I dont think it is the spending of money, it is the unwise spending of money. Good investments are welcomed.
Another issue is reliable service. Those meat companies are not just going to change their supply chain just because a railroad opens a terminal in central Iowa. It will be a long process to build up a good book of business. The truckers provide reliable service to a product which can spoil if not handled properly. Big risk...should result in fairly high returns. Is the railroad intermodal model built on high returns?It will be interesting to see if CPKCS can capture the Mexico moves. That is the move in which the articifical boundaries are erased.
Ed
I suspect we are up against a conundrum.
You have to spend money to make money.
Wall Street (or at least the activist part of it) loves to make money.
It's the spending part that gets their undies in a twist.
Larry Resident Microferroequinologist (at least at my house) Everyone goes home; Safety begins with you My Opinion.

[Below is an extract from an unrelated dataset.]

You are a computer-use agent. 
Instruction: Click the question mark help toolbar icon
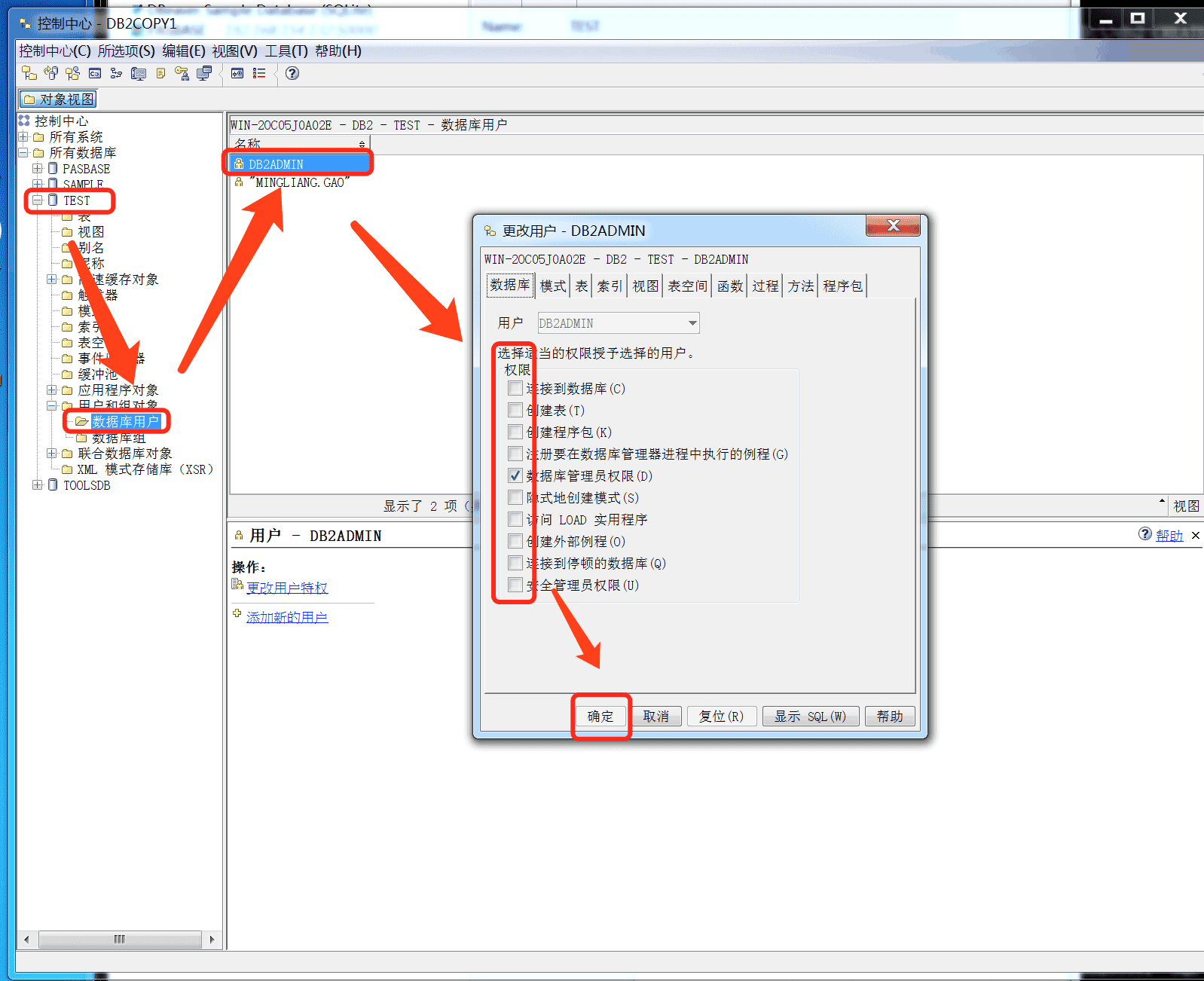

Standard Disclaimers Apply. No Expiration Date Come ride the rails with me! There's one thing about humility - the moment you think you've got it, you've lost it...
Greyhounds, why aren't you a consultant for somebody? Why don't you bring this up on a marketing forum?
BackshopCanada isn't one place. You're talking about 3500+ miles from Halifax to Vancouver. Where are each of those 30 truckloads going? It's nice knowing a concentrated area puts out X truckloads a day, but it is meaningless if we don't know the geographical spread of the destinations. An example--think of those 30 truckloads. It sounds like a nice block to build around. But if 5 go to Boston, 5 to Seattle, 5 to LA, 5 to Dallas, 5 to Miami and 5 to Charlotte, it's not worth the bother.
Beats all you ever saw.
I probably should just let this go. But it's near and dear to my heart.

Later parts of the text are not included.